DidacticDumbass

joined 2 years ago
[–] DidacticDumbass@lemmy.one 39 points 2 years ago (2 children)

Bizarre. Not even keep a few editors for... the editing??

I wonder how this will affect the Stuff You Should Know podcsst.

[–] DidacticDumbass@lemmy.one 2 points 2 years ago

I had the same experience when choosing between the Intel or AMD versions of a prebuilt. Went with Intel due to having comparatably better specs at the price. Theading is better on AMD (as a rule?) but I can only have so much fun running multiple VMs.

It sucks. I hope you got the best part.

[–] DidacticDumbass@lemmy.one 11 points 2 years ago (5 children)

I have been using AI chat exclusively for searching for at least the past 3 days.

It is so much better in every possible way for simple factual questions, especially ChatGPT and Google Bard. Great for shopping. Microsoft Bing is okay, but you have to choose the right personality.

Sidenote: I KNOW using Google, and the other companies I will mention, is the antithesis of freedom and privacy.
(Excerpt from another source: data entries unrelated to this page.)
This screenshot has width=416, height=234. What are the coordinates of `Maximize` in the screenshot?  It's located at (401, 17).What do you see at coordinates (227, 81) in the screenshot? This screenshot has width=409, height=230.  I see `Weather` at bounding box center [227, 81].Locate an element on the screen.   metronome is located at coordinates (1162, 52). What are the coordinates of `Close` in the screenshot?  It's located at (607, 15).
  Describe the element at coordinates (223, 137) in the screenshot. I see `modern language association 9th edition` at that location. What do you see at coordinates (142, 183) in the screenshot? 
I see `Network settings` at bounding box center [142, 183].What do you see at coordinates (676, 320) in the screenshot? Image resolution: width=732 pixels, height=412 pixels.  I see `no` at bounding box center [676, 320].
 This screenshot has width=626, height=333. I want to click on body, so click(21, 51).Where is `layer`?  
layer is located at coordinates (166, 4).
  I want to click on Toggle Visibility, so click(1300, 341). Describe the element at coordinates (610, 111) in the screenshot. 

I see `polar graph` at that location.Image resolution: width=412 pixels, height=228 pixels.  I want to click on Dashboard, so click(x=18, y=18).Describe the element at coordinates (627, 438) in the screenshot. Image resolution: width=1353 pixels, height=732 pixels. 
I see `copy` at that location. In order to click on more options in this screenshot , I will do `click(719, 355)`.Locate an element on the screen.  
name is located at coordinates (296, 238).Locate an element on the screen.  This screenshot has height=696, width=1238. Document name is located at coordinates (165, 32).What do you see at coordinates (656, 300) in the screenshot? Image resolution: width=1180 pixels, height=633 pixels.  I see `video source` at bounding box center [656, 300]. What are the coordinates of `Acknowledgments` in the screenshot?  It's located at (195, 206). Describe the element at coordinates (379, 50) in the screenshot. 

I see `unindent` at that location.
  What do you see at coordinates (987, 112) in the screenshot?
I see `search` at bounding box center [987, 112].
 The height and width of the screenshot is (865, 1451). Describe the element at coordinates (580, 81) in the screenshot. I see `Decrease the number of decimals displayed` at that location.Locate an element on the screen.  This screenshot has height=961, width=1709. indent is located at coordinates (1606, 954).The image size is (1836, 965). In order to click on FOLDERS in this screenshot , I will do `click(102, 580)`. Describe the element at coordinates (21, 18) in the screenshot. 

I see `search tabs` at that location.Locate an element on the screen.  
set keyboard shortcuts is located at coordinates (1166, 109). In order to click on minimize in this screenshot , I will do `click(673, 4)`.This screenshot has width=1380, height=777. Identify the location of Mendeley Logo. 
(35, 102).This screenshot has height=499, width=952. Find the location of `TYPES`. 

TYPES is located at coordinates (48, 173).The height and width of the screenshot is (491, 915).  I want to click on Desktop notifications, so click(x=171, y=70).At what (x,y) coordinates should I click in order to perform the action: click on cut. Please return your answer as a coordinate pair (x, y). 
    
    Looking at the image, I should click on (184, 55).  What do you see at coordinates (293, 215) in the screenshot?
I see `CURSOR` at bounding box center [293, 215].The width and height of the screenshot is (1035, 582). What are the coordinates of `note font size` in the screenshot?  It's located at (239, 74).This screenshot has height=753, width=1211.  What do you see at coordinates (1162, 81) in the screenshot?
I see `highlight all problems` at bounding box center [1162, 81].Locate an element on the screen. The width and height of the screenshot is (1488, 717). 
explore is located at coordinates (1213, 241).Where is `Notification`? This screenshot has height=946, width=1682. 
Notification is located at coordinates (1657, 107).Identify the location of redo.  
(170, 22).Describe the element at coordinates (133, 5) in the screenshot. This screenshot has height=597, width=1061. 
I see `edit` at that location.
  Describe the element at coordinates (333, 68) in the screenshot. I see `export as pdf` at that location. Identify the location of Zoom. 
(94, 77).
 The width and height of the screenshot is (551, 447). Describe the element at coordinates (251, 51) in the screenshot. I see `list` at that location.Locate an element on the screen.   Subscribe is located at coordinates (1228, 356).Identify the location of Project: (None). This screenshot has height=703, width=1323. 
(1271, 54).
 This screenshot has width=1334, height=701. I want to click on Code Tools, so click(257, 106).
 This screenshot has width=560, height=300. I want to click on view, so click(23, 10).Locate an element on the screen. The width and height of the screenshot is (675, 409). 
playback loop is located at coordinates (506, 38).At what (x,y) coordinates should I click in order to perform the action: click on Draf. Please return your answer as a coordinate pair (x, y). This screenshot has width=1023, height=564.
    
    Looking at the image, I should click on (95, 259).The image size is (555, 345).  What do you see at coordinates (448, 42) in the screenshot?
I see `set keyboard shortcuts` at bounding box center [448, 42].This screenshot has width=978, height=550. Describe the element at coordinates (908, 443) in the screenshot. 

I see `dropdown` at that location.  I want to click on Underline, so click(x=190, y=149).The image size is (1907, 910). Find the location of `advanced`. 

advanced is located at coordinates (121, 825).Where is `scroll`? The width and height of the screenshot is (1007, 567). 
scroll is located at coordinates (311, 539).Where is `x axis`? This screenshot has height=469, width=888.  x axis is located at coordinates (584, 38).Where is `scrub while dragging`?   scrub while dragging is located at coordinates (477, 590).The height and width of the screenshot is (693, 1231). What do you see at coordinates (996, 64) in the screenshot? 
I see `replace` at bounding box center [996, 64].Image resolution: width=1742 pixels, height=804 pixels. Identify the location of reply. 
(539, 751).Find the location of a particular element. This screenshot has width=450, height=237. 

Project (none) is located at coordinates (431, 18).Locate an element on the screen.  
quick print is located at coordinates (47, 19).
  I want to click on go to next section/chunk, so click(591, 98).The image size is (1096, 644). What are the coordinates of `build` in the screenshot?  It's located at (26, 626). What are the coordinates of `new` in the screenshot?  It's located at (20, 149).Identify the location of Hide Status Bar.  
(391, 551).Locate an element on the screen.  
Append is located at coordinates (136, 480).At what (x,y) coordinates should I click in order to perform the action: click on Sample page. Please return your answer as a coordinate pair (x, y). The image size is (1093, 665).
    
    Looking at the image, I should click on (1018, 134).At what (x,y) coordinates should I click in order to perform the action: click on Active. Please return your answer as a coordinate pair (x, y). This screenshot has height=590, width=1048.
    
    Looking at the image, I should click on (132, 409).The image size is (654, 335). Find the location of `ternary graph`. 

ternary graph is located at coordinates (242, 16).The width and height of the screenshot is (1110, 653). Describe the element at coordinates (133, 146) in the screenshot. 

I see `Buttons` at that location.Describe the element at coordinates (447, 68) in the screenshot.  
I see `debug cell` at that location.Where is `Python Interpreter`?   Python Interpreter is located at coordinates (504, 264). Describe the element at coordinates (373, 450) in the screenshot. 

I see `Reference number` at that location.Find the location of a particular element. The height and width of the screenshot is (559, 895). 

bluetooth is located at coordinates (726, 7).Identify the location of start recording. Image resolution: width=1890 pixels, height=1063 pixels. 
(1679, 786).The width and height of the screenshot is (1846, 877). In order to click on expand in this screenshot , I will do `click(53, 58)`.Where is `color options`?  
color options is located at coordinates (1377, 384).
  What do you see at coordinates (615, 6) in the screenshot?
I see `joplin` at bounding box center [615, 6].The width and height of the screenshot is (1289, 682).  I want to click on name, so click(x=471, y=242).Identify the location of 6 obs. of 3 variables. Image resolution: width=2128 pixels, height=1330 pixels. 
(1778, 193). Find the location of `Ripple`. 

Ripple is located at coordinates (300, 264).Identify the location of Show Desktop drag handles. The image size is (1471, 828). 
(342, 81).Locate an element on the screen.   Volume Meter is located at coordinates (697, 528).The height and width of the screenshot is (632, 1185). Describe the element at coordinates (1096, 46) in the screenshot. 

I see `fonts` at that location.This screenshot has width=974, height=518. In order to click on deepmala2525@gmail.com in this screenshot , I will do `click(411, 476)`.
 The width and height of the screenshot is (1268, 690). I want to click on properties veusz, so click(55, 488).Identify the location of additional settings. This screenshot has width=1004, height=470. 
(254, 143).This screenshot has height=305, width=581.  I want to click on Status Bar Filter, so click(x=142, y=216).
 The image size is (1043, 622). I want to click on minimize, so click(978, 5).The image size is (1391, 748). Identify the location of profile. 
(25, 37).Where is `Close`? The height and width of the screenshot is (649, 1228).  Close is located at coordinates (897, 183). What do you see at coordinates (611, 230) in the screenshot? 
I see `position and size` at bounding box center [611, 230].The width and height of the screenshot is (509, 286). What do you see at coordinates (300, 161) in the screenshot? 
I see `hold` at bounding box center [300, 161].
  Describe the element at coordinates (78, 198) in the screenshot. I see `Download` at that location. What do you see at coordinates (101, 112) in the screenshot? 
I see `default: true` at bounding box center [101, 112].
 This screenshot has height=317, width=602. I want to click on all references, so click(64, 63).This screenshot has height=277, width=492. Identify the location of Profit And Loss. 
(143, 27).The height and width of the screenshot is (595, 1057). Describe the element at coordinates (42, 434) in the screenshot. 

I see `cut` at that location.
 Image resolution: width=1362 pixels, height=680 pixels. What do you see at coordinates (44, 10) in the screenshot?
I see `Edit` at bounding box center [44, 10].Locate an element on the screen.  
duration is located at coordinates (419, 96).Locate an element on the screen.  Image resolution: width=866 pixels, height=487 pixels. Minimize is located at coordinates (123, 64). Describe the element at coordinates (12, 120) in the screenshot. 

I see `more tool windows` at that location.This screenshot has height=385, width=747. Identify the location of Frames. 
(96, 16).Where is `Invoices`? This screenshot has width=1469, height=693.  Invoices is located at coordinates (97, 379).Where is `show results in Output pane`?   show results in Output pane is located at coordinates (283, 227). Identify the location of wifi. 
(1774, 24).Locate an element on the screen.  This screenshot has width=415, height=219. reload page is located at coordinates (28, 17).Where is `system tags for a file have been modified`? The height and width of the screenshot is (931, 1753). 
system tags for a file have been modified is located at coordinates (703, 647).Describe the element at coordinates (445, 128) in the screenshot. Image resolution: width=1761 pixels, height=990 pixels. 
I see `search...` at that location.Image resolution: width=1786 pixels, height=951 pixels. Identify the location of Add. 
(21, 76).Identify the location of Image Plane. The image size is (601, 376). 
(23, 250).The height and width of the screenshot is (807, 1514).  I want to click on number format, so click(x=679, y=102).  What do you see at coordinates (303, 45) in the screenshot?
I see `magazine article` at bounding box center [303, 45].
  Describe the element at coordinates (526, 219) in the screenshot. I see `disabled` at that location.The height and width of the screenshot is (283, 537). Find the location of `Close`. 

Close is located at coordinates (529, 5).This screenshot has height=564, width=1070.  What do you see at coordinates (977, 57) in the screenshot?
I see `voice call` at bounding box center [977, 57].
Yet, they are incredibly powerful tools that are getting implemented everywhere, so my curiousity has led me down an honestly fun rabbit hole.

The other AI that really surpised me is Opera Aria. Like Bing, it is using ChatGPT-4 and integrating real-time information. It just feels smarter, or perhaps more professional?

The caveat with all these except maybe Bard which, uses its own system, are very good at shutting down questions it does not want to answer. It feels weird and wrong when it happens, like it just saved you from asking something immoral, or at least too many questions about the tech.

Strange experience overall.


TL;DR AI chatbots are great at parsing the internet to get you answers with reasonable accuracy and relevancy when old-fashioned search can be tedious or fruitless.

[–] DidacticDumbass@lemmy.one 1 points 2 years ago

I have come to agree on you with this approach. Education is important, no matter what form it takes.

My only issue is something I have obsereved and lamented, which is that humor done excessively seemes to have an inoculating effect.

Think of all the crap president the U.S. has had and all lampooning that was done to denounce them. While we mocked them, they continued their reign and carried creating and enforcing bad policies, as getting away with atrocities while the few qualified people with any legal power struggled to take them down. It doesn't work.

So, while I appreciate the satire, at this point I find it an exhausting medium. People really do enjoy the taste of onion.

[–] DidacticDumbass@lemmy.one 1 points 2 years ago (2 children)

Vote with action. Capitalism is the shit we are in, but everyone acts as if we are in a death march.

Maybe we are? Maybe nothing matters?

Or it does matter, and we need to be smarter about how we make changes in the world besides urging people to use technology that does not match half of what they are used to.

There is a concept called nudge that can work here. It is easier to change behavior by making the "right thing" the default. Make it easy for people to switch off the big corporate tech. Yelling never did anything.

In the meantime, yes, vote with your dollars. Don't give money to the things you hate.

[–] DidacticDumbass@lemmy.one 1 points 2 years ago (4 children)

This impotent cynism changes nothing.

Use the technology you feel safe with, or try try to build if it does not exist.

The echo chamber is making everyone deaf.

[–] DidacticDumbass@lemmy.one 1 points 2 years ago

Hell yes! Feeling futuristic.

[–] DidacticDumbass@lemmy.one 1 points 2 years ago

Cool recommendation! I just bought one!

I am hoping with all hope that it will let me replace my Roku for streaming.

As great as the functionality of the Roku is, the constant advertising makes me loath this thing. I do not want it anymore.

[–] DidacticDumbass@lemmy.one 2 points 2 years ago

I cannot count the number of times I installed seemingly well documented software only to have it kill my system. Snaps, the very thing that would prevent that kind of misery, has inexcusable behavior.

Yeah, Flatpaks are great. Although I will say I am pretty agnostic, I don't need my computer to follow some kind of paradigm for anything other than the comfort of organization. In fact just now I installed software through a PPA, because that is the official way for my system at the moment. Not the greatest, I think I could have chosen a different way in a drop down menu, but it detected Ubuntu (Mint), so whatever.

[–] DidacticDumbass@lemmy.one 1 points 2 years ago

Lovely. I want this.

[–] DidacticDumbass@lemmy.one 2 points 2 years ago

I just remembered I have a lenovo gaming laptop that gets no love because it is huge and I stopped lugging it around when I inherited a MacBook Air.

Time to try it!

[–] DidacticDumbass@lemmy.one 3 points 2 years ago

I think that is one time download of a library so the app can run. Also, any other app that needs it.

It seems to me that the biggest complaint people have with flatpaks are the space it takes.

I wonder if the blow up in GBs was an early buggy behavior?